The CMS-1500 is a Medicare claim form for reimbursement that should be submitted with significant attention to detail and accuracy since many potential issues can lead to claim rejection. One of the reasons to deny the form is a contractual obligation, meaning that the claim lacks some information required for adjudication. For instance, the program certification is not included (Ernzen et al., 2019). Incorrect information, such as an invalid NPI number, can also cause rejection of the CMS-1500 claim (Ernzen et al., 2019). Finally, the form can be rejected if it is associated with incomplete or invalid procedure rates or codes. For example, the service code for the reimbursement program is not part of the organization’s contract (Ernzen et al., 2019). All the reasons described above can lead to the return or complete rejection of a claim, which is why it is necessary to follow the billing guidelines when filling out the CMS-1500 form accurately.

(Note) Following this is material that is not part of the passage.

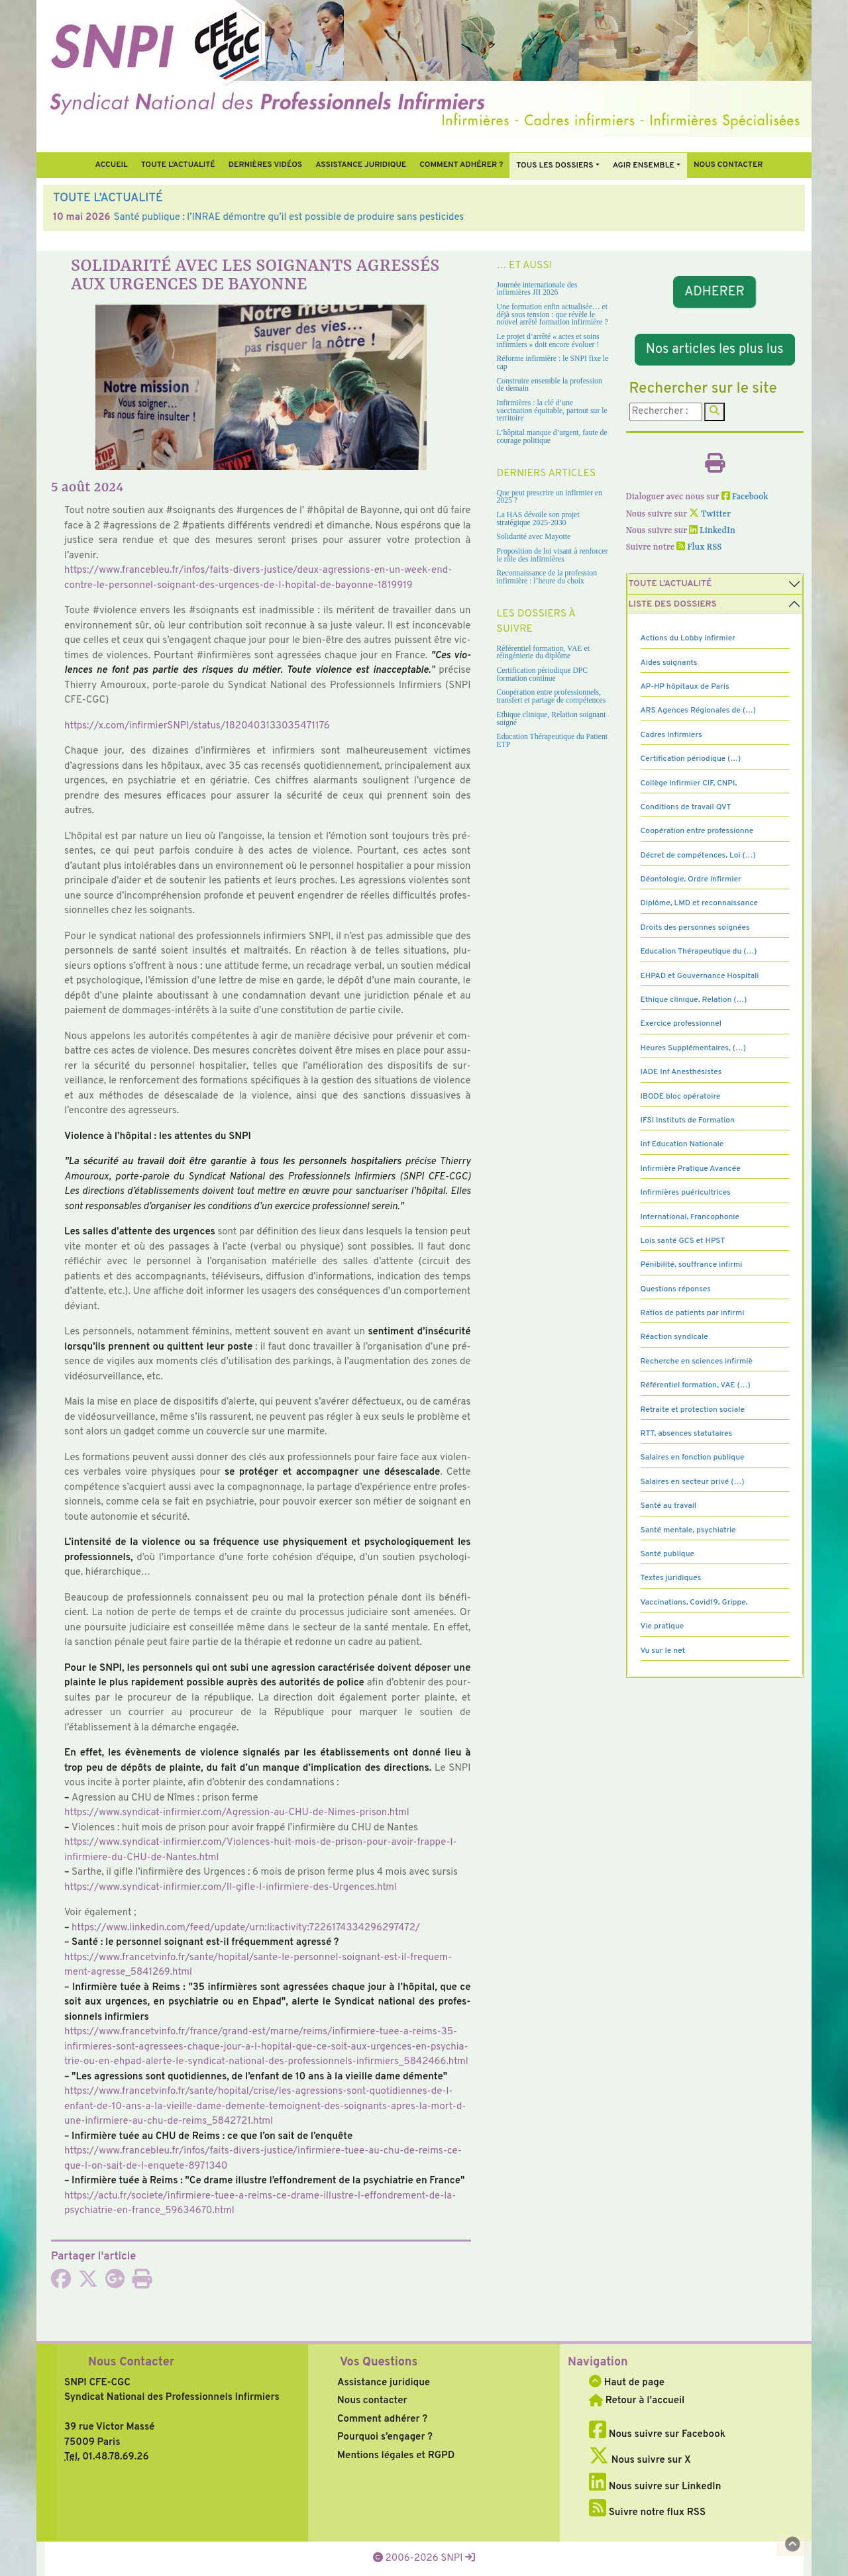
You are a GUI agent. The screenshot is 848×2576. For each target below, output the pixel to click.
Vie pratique (662, 1626)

In addition, reviewing the completed claim before submitting it can help ensure that there are no errors leading to denial. The claim may contain the wrong name of the insured person or some incorrect or invalid procedure codes, which can make the form unprocessable. The CMS-1500 claim can also be denied or rejected if the organization does not have proper certifications or is not eligible to bill the patient individually (Ernzen et al., 2019). Thus, producing a clean claim would take three necessary steps: familiarizing with the billing guidelines for a specific program, ensuring that all required procedures and certifications are present, and reviewing the completed form. Following those steps is a key to the successful CMS-1500 claim submission.
Reference
Ernzen, M., Pape, A., & Witry, M. (2019). Experience of an Iowa community pharmacist in seeking reimbursement for group diabetes education. J. Iowa Pharm. Assoc, 24-27.